Pour toute marque liée au sport, comme les fournisseurs de matériel, la protection de l'esprit sportif et de l'intégrité n'en est que plus importante. Un de leurs objectifs est d'encourager le public à faire du sport, à bouger ou à minima, à s'identifier aux rôles modèles qu'offre le sport... et ainsi avoir une base de consommateurs conséquente prête à payer des produits plus chers afin de s'approprier le caractère inspirant des marques.
Une étude menée par L'ESSEC et Toluna International (panels en ligne et technologie de sondage) pendant les Jeux Olympiques de Londres a révélé que, si ces individus regardaient les Jeux pendant plus d'une heure par jour, 50% des téléspectateurs espagnols, 40% des téléspectateurs britanniques, 33% des téléspectateurs allemands et 41% des français se sont sentis inspirés pour se lancer dans plus d'un sport, et plus de la moitié souhaitait encourager leurs enfants à être plus actifs.

★ ★ ★ ★

» **CONSIGNE**: Recopiez fidèlement, dans le texte sur les marques de sport, le passage qui commence par les mots « Pour toute marque » et s'achève sur « inspirant des marques. ». Les enregistrements qui suivent proviennent d'une source distincte du texte.

(Enregistrements issus d'une source de données)

★ ★ ★ ★

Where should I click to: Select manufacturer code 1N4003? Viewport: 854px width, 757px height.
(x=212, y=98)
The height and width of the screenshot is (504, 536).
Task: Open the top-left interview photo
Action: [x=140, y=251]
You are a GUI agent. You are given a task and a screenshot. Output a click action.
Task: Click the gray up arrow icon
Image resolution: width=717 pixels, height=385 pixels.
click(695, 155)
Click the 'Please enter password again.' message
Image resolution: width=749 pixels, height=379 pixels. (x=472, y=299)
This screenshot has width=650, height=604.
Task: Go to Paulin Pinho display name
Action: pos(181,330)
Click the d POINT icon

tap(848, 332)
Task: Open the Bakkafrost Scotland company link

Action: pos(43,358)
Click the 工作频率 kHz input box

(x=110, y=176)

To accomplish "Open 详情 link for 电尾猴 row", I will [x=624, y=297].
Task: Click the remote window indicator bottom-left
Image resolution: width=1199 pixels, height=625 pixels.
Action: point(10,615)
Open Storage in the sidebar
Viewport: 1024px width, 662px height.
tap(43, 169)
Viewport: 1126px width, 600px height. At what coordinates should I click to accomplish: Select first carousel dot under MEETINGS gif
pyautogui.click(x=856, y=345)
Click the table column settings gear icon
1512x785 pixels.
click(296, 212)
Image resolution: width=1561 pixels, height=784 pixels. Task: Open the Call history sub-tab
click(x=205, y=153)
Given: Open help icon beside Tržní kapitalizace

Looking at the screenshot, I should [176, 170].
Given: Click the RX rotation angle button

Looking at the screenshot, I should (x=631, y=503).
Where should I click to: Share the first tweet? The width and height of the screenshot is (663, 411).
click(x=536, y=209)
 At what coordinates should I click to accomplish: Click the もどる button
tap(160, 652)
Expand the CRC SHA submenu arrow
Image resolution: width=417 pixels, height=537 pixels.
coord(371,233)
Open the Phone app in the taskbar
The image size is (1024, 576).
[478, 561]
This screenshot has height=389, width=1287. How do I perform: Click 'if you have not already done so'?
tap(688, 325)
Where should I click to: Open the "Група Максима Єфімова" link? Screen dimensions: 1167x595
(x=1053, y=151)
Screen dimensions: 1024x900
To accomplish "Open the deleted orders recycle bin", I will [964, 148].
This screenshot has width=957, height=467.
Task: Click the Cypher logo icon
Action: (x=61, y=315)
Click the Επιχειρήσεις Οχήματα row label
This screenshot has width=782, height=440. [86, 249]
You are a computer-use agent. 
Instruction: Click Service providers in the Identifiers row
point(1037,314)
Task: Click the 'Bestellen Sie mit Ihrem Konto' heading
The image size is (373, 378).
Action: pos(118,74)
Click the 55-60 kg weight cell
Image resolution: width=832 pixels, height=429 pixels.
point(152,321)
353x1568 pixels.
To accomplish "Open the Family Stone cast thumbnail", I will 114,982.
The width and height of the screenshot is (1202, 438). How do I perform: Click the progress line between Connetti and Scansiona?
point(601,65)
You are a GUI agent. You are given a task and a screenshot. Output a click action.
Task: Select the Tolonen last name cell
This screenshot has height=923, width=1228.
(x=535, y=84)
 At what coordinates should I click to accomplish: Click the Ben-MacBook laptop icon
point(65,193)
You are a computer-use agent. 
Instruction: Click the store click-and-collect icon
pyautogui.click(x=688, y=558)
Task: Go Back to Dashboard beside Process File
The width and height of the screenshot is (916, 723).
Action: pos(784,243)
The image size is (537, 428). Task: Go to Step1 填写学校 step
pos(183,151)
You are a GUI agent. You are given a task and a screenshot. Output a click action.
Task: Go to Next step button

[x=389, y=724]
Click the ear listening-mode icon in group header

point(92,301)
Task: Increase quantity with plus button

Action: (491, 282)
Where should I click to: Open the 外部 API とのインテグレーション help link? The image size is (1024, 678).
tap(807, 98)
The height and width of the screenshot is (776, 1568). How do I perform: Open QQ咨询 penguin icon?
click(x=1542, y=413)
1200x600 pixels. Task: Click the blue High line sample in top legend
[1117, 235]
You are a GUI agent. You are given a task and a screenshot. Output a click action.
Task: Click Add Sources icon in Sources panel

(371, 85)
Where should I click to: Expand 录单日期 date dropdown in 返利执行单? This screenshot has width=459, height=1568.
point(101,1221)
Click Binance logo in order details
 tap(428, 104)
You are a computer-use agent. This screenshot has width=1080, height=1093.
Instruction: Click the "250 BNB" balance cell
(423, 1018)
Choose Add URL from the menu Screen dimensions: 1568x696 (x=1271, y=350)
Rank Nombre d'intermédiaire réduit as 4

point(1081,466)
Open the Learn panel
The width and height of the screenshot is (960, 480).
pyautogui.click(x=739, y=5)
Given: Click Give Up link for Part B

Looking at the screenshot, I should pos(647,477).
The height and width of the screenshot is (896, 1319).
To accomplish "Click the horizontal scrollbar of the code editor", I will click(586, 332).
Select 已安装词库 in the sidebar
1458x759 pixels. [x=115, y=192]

★ ★ ★ ★

» **CORRIGÉ**:
Pour toute marque liée au sport, comme les fournisseurs de matériel, la protection de l'esprit sportif et de l'intégrité n'en est que plus importante. Un de leurs objectifs est d'encourager le public à faire du sport, à bouger ou à minima, à s'identifier aux rôles modèles qu'offre le sport... et ainsi avoir une base de consommateurs conséquente prête à payer des produits plus chers afin de s'approprier le caractère inspirant des marques.